Türk müziğinin unutulmaz isimlerinden biri olan Türk halk ozanımız Neşet Ertaş 1938 yılında Kırşehir’in Çiçekdağı ilçesinde doğan Ertaş, babası Muharrem Ertaş gibi bir halk müziği geleneğinin içinde büyüdü. Onun müziğe olan katkıları ve yaşamı, Türk kültürünün önemli bir parçası olarak kabul edilmektedir.
Neşet Ertaş’ın müzik kariyeri, İstanbul’a gelerek ilk plağını çıkardığı 1957 yılında başlamıştır. Halkın beğenisiyle karşılanan bu plağı, onun için bir dönüm noktası olmuştur. İlerleyen yıllarda birçok plak, kaset ve halk konserleri ile müziğe olan katkısı artmıştır.

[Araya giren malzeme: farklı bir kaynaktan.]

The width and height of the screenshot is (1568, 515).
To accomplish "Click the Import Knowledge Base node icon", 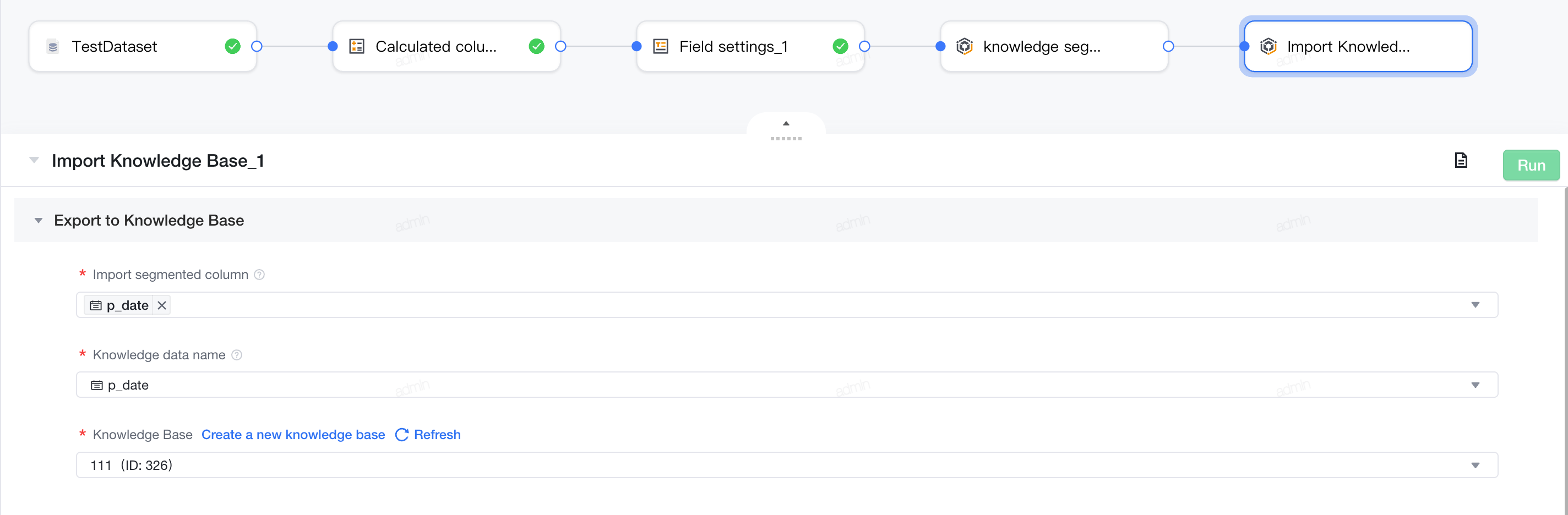I will [1268, 46].
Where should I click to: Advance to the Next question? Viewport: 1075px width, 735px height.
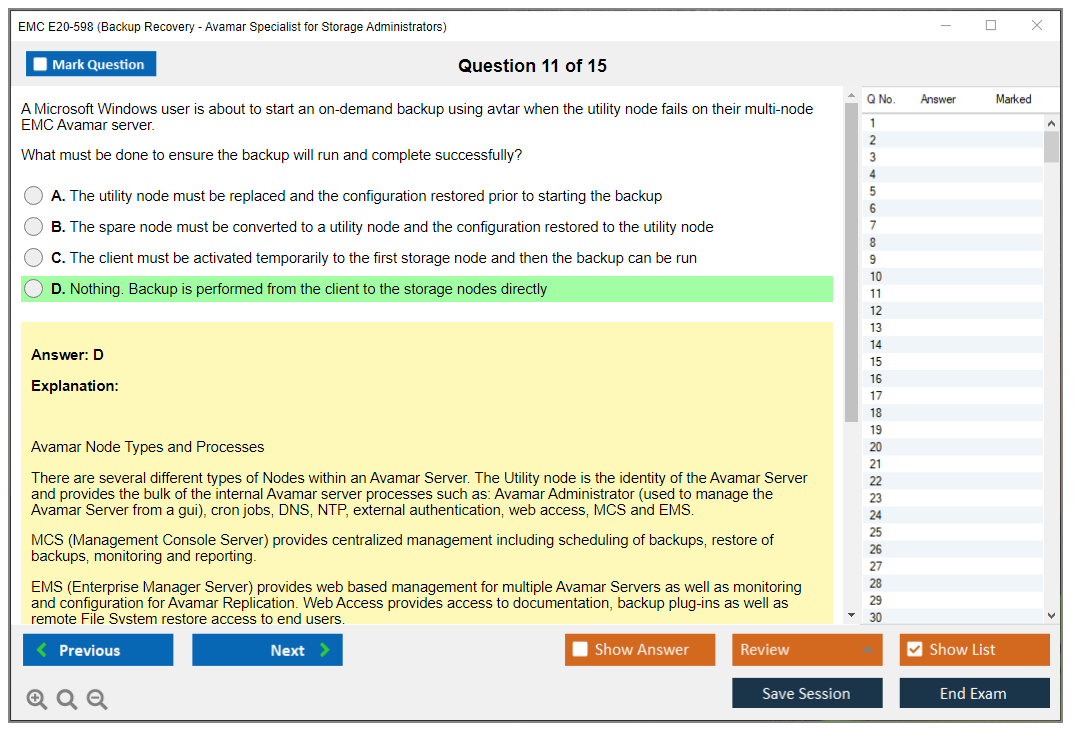click(x=267, y=650)
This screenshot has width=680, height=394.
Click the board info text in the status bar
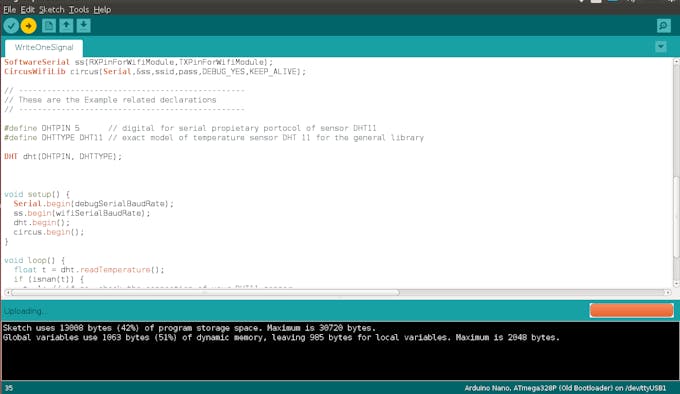(565, 388)
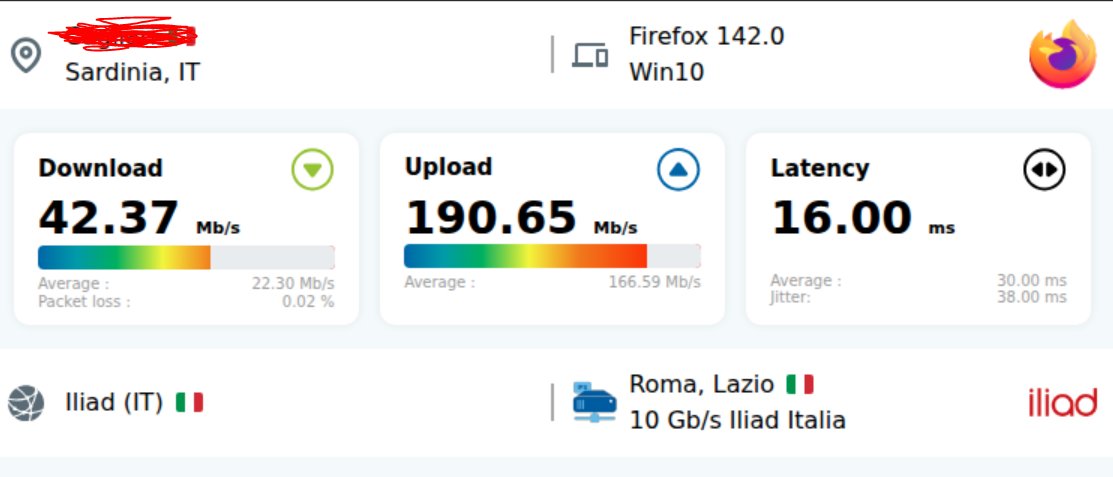Click the 10 Gb/s Iliad Italia server text

(x=737, y=420)
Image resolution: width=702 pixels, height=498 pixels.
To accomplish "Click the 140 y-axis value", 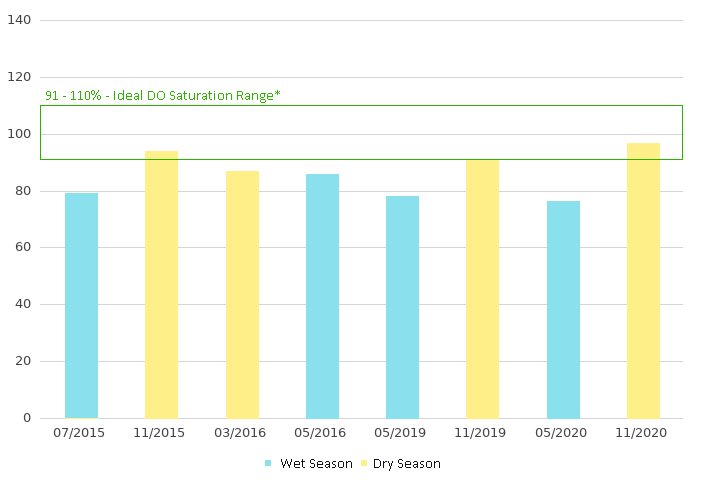I will 20,20.
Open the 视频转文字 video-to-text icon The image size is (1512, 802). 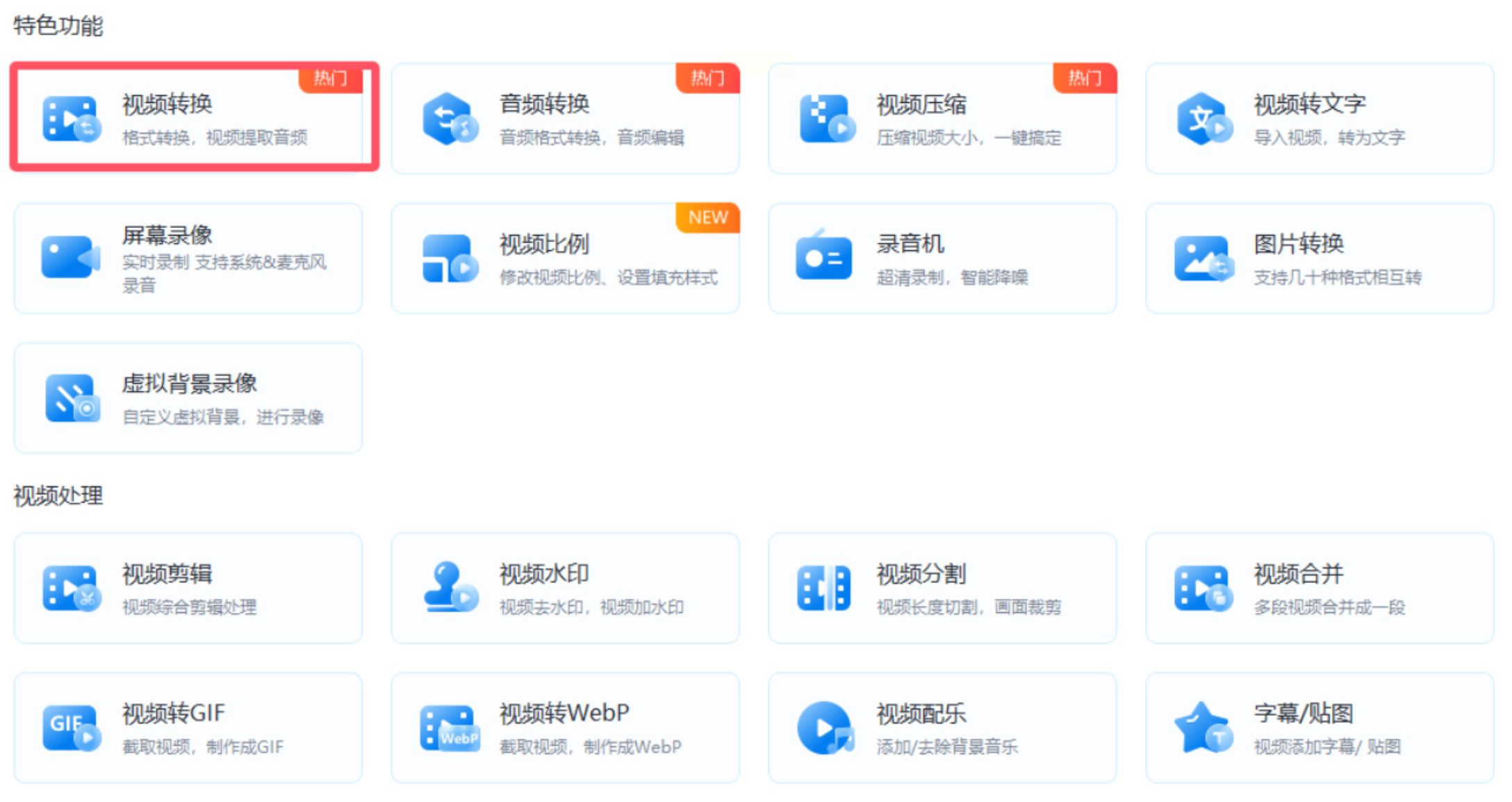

Ertaş, hem sahne hem de plaklardaki performansıyla büyük bir izleyici kitlesi kazanmış ve Türk halk müziğinin vazgeçilmez isimlerinden biri olmuştur. Abdallık geleneğinin son büyük temsilcisi olarak kabul edilen Neşet Ertaş, müziğindeki derin duygusal ifadeleri ve geleneksel ezgileriyle tanınır.
O, sadece müziğiyle değil, aynı zamanda kişiliği ve duruşuyla da dikkat çeker. Devlet sanatçısı unvanını reddetmesi ve halkın sanatçısı olarak kalmayı tercih etmesi, onun ne kadar özgün ve samimi bir sanatçı olduğunu gösterir. Türkiye’nin en saygın sanatçılarından biri olarak kabul edilir.
Neşet Ertaş, 25 Eylül 2012 tarihinde prostat kanseri nedeniyle yaşamını yitirdi. Ancak onun müziği ve mirası hala yaşamaktadır. Kendisi için yapılan anıtlar, sokaklar ve okullar, onun unutulmazlığını ve katkılarını hatırlatmaktadır.

Unesco Somut Olmayan Kültürel Mirasın Korunması Sözleşmesi kapsamında yaşayan insan hazinesi kabul edilen Ertaş, Türk kültürünün bir parçası olarak sonsuza kadar hatırlanacaktır. Onun müziği ve kişiliği, Türk müziğinin ve halk kültürünün zengin birer ögesi olarak korunmaya devam edecektir.
İLGİNÇ BİR BİLGİ
Neşet Ertaş’ın gazinoda tanıştığı Leyla ile evlenmesine babası Muharrem Ertaş karşı çıkmıştır. Hem usta-çırak hem de baba-oğul olan Muharrem ve Neşet Ertaş arasında aşık atışması başlamıştır.